**The request:** Go through the records below and copy out every line that contains the word "dimensions".

**Source material:**
********************
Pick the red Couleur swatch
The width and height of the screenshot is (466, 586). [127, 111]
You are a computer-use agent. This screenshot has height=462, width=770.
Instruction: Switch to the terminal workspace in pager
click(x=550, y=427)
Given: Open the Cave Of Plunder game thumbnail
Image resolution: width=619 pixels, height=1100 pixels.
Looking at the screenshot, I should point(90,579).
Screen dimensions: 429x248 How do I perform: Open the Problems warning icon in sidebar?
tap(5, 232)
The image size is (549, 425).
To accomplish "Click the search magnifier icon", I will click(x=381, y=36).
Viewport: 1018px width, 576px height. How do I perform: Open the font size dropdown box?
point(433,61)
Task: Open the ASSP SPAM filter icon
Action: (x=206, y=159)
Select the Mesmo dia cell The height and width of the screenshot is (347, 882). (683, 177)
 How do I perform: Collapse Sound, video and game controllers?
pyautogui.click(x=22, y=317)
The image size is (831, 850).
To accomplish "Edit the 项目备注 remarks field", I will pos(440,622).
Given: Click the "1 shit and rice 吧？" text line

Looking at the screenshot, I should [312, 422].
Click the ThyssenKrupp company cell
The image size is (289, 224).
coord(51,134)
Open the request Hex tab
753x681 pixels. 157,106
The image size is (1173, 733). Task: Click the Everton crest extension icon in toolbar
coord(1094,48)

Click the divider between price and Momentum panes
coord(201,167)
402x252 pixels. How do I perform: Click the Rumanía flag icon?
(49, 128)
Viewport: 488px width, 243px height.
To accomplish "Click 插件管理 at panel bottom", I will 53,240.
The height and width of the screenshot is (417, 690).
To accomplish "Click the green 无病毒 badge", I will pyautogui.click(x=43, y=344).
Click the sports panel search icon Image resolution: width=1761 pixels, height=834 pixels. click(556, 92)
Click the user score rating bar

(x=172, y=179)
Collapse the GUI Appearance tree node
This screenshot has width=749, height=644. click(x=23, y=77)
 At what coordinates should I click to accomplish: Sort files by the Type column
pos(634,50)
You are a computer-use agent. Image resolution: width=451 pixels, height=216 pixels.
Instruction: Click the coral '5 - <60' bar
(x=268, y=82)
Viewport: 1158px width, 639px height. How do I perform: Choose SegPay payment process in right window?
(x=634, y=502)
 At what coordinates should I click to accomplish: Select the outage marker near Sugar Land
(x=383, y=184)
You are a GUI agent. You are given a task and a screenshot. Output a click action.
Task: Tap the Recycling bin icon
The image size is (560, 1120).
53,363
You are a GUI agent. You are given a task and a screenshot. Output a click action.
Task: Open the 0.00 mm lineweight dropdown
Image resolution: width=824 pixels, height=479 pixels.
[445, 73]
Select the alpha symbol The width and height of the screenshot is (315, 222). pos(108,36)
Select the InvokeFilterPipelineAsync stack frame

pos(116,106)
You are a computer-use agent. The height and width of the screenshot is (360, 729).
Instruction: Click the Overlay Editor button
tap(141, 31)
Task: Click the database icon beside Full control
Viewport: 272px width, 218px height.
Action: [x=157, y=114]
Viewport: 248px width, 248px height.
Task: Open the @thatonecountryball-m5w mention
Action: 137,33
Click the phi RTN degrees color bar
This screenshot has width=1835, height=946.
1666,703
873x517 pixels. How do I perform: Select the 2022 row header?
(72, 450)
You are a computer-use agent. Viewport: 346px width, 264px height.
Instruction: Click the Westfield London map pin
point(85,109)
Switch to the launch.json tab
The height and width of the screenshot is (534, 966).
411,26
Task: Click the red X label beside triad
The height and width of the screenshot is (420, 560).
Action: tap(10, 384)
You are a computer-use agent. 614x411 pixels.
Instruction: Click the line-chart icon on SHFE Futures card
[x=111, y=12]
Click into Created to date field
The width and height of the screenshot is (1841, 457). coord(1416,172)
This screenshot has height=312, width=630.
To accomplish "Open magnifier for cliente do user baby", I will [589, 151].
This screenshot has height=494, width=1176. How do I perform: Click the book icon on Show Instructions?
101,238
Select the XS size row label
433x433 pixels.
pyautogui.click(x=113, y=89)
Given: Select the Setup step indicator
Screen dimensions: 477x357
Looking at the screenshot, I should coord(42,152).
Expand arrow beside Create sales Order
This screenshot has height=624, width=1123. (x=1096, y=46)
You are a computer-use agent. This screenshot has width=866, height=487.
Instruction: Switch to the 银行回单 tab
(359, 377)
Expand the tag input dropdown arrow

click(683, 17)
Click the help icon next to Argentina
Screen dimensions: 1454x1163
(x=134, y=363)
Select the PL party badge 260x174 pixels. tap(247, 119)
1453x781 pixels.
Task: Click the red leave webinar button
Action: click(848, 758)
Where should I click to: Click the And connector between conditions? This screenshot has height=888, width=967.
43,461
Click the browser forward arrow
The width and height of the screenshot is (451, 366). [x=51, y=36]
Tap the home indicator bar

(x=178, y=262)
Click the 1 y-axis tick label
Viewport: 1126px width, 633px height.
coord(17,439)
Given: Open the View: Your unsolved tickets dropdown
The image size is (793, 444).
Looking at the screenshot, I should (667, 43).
********************
**Full output:**
Screen dimensions: 429x248 How do I perform: Open the Problems warning icon in sidebar?
Screen dimensions: 477x357
Screen dimensions: 1454x1163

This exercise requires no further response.